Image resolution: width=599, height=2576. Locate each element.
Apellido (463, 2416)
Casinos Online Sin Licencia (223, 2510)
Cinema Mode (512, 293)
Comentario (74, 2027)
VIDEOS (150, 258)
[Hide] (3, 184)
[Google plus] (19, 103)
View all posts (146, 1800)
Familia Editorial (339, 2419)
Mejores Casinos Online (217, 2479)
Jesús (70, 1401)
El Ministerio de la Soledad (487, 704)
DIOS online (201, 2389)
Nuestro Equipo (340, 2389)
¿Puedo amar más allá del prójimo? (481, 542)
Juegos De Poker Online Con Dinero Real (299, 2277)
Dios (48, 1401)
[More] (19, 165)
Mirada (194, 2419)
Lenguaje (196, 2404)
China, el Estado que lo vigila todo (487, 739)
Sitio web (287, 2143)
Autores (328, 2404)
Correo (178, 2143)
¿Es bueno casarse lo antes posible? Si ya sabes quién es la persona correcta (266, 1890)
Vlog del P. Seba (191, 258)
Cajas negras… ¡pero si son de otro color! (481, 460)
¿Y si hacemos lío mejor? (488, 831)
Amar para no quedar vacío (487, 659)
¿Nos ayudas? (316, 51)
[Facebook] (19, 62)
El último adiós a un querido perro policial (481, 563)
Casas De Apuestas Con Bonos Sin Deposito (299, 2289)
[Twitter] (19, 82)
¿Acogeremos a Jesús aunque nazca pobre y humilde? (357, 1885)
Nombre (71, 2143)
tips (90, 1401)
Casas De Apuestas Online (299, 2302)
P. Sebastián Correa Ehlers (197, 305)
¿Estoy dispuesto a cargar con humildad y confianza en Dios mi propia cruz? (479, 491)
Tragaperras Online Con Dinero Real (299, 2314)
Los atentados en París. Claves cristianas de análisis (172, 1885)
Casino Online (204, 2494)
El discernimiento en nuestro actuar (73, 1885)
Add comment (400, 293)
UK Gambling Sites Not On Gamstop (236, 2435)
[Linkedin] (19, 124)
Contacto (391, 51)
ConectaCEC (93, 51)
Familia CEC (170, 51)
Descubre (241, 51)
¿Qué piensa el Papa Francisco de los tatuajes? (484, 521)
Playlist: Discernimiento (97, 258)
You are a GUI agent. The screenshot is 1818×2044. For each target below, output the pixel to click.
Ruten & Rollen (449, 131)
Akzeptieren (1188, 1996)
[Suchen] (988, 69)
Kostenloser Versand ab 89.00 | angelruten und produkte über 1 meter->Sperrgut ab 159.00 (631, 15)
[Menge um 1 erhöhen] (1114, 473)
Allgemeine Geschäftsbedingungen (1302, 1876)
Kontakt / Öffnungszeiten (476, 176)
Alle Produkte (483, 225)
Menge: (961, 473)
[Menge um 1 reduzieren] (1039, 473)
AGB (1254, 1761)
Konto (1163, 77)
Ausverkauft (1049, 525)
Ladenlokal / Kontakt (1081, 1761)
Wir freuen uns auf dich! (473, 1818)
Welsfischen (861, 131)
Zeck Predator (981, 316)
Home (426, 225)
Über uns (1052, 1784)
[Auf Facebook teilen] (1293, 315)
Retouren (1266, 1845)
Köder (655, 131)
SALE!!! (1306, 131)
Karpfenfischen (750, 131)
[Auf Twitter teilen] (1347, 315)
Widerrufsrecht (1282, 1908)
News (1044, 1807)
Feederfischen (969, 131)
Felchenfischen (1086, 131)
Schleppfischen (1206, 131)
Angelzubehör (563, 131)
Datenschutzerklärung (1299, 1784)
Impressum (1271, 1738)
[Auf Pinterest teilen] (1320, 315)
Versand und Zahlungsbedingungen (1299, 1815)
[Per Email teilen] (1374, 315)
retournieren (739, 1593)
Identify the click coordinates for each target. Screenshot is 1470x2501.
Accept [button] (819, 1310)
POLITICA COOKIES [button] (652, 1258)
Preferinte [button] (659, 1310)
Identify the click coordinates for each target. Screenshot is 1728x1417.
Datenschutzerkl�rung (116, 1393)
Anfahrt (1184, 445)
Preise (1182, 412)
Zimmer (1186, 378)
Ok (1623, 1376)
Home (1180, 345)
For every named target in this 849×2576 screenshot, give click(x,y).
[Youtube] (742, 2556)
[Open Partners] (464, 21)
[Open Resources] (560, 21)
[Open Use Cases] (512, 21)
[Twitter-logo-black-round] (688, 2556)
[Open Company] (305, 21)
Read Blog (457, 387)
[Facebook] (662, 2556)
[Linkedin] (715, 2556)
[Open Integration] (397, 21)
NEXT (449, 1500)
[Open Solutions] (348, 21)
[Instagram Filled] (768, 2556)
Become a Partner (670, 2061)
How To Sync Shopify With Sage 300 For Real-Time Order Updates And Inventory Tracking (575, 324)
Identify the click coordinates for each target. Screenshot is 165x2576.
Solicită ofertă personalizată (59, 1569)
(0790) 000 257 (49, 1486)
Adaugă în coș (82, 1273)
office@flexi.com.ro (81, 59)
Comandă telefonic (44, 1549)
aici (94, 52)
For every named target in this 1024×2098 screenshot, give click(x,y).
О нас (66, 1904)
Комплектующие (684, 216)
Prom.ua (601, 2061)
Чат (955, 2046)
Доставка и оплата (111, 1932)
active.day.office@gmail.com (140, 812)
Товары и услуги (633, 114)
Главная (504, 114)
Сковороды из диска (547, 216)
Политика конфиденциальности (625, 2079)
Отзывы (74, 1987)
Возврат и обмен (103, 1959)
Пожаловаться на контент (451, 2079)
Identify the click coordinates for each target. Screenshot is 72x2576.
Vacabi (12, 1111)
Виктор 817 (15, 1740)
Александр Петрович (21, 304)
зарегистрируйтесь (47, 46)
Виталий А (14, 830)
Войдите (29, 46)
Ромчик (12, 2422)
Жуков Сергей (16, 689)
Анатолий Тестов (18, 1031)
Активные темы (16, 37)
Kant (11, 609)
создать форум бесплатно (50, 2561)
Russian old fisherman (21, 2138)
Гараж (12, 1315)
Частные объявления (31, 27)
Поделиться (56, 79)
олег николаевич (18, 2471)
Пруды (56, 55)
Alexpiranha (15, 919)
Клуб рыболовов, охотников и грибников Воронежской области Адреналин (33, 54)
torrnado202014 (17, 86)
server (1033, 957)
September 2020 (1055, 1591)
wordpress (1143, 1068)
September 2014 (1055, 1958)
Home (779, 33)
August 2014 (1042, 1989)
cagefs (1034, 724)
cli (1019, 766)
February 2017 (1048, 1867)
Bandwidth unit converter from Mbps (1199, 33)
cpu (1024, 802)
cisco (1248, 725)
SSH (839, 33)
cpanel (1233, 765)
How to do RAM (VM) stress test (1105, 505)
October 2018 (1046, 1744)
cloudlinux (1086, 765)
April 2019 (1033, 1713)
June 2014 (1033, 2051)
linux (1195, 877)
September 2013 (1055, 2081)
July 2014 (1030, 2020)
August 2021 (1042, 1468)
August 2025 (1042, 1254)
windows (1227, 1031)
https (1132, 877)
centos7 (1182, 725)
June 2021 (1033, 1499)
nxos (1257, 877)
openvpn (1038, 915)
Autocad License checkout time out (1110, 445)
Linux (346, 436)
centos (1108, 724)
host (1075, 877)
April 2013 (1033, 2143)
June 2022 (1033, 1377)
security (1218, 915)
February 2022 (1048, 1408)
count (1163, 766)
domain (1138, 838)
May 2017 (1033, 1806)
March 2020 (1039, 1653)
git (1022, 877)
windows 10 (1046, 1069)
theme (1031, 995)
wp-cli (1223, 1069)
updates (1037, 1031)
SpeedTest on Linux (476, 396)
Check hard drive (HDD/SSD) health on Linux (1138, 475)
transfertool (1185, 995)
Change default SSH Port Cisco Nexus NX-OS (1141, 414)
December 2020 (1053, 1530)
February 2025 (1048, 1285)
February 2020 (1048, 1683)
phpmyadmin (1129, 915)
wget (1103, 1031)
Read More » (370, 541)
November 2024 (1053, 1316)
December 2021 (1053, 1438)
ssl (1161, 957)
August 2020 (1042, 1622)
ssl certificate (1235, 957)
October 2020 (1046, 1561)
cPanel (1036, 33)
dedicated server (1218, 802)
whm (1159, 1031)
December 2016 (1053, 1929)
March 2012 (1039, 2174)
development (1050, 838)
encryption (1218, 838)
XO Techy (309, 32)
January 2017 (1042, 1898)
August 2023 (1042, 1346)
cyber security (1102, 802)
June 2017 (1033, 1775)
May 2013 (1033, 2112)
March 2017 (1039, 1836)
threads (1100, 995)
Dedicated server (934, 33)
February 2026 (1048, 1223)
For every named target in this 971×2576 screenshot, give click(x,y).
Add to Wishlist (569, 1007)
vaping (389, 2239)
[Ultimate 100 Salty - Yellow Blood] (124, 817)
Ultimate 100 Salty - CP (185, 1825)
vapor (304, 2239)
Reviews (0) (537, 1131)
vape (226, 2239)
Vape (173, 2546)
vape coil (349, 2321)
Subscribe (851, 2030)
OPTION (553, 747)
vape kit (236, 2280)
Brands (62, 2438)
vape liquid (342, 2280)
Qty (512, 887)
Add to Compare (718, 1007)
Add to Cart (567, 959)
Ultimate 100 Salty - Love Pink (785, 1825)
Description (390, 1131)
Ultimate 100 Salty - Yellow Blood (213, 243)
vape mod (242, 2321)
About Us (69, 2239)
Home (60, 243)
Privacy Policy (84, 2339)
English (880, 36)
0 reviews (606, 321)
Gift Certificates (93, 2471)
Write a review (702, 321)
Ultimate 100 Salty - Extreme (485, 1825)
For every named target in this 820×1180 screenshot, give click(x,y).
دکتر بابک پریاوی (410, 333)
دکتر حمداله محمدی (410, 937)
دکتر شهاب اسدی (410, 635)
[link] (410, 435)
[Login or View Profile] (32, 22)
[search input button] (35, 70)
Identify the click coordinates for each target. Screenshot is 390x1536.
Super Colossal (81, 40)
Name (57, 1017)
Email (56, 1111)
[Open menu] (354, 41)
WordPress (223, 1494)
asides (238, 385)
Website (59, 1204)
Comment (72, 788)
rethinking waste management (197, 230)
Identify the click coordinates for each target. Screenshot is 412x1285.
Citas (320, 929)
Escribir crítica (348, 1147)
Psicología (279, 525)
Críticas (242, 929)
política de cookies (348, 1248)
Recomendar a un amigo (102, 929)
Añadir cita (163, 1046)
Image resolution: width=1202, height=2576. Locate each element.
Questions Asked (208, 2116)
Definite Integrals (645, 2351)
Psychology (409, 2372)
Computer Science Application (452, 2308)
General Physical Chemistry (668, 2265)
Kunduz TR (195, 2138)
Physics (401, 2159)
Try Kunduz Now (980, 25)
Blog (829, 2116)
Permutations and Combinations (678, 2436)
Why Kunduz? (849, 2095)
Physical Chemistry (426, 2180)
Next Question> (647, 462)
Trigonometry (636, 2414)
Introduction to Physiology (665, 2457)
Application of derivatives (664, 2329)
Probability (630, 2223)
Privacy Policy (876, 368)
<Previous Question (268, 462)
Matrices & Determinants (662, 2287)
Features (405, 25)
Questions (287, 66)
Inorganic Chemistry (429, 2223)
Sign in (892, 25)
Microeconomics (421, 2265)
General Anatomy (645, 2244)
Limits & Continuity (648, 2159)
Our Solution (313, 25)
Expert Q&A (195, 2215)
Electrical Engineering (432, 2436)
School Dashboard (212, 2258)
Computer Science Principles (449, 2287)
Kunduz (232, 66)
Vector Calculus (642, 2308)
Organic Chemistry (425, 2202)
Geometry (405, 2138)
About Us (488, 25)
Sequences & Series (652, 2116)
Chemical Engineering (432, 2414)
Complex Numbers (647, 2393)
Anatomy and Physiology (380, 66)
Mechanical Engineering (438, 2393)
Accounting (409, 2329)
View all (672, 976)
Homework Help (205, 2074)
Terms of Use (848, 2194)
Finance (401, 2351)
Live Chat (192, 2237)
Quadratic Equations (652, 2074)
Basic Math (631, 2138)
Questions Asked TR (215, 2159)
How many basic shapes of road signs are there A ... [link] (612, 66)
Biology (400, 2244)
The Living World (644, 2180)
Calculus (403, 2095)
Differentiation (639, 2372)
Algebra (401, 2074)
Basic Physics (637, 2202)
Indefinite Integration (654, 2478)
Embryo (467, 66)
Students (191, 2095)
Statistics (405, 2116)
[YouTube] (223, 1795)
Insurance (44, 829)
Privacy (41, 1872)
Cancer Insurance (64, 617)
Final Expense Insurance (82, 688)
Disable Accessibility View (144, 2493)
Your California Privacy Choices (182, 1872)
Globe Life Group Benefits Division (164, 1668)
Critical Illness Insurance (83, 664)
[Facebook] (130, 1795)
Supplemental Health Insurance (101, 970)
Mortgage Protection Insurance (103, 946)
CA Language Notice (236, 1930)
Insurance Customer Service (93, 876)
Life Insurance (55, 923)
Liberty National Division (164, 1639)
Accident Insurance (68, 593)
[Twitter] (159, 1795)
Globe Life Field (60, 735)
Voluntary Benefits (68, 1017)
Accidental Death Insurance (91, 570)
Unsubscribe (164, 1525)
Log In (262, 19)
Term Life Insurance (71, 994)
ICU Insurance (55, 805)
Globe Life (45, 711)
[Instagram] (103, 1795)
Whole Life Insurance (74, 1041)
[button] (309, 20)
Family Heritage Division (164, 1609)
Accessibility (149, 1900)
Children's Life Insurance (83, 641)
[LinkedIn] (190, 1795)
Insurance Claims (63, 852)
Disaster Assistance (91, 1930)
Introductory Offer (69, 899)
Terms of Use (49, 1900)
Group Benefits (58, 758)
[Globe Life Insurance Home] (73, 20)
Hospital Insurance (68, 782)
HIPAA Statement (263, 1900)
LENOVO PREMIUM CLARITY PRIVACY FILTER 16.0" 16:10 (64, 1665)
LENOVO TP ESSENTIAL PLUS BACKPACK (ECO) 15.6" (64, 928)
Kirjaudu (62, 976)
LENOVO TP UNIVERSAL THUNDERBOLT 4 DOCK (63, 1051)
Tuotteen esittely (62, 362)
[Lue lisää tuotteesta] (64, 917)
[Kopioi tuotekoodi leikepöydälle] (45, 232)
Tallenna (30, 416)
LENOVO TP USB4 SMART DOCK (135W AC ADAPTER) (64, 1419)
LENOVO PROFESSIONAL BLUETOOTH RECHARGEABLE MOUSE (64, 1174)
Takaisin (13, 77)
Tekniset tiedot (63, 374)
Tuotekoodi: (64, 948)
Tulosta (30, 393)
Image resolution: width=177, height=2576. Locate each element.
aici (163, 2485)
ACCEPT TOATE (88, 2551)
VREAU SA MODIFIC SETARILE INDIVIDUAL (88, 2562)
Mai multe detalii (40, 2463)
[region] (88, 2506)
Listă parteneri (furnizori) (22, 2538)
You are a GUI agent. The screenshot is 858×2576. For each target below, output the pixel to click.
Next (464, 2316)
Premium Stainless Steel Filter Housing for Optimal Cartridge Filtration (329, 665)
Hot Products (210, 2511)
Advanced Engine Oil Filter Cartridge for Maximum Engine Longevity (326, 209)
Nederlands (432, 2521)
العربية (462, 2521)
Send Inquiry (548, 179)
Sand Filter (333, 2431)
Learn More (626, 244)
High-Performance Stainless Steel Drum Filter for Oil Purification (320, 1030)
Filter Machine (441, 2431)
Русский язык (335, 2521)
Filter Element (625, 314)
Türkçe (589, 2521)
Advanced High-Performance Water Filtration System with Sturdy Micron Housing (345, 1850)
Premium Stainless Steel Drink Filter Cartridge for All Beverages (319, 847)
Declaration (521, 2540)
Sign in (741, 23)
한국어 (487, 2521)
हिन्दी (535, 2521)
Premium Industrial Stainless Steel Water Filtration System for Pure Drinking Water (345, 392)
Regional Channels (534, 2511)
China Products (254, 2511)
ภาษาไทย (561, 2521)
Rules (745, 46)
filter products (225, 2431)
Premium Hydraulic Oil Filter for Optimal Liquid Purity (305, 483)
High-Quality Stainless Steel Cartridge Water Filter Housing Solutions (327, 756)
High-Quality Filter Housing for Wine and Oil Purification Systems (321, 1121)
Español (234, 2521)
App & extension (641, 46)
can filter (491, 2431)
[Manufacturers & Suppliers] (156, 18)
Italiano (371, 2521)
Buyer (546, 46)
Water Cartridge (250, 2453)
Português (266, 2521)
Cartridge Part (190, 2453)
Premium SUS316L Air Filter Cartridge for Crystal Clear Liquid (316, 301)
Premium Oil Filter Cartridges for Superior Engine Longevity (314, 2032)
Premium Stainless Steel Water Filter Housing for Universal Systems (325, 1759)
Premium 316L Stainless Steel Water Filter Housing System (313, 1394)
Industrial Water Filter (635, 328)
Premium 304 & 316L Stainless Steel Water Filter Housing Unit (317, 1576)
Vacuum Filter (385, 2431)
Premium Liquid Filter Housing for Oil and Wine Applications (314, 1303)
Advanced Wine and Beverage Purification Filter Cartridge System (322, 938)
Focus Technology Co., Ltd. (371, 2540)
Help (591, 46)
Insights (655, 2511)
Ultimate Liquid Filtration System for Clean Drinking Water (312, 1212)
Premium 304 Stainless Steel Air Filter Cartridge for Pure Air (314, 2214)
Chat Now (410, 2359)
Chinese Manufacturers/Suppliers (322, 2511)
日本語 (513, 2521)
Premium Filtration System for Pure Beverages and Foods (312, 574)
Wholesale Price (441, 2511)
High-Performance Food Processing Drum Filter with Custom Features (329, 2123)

━━━

### Activity
In the listing above, locate the line containing "Juegos De Poker" and the line containing "Cajas negras… ¡pero". Extract those two lines and every line between them, exactly as written, and only those.

### Output for this exercise
Juegos De Poker Online Con Dinero Real (299, 2277)
Dios (48, 1401)
[More] (19, 165)
Mirada (194, 2419)
Lenguaje (196, 2404)
China, el Estado que lo vigila todo (487, 739)
Sitio web (287, 2143)
Autores (328, 2404)
Correo (178, 2143)
¿Es bueno casarse lo antes posible? Si ya sabes quién es la persona correcta (266, 1890)
Vlog del P. Seba (191, 258)
Cajas negras… ¡pero si son de otro color! (481, 460)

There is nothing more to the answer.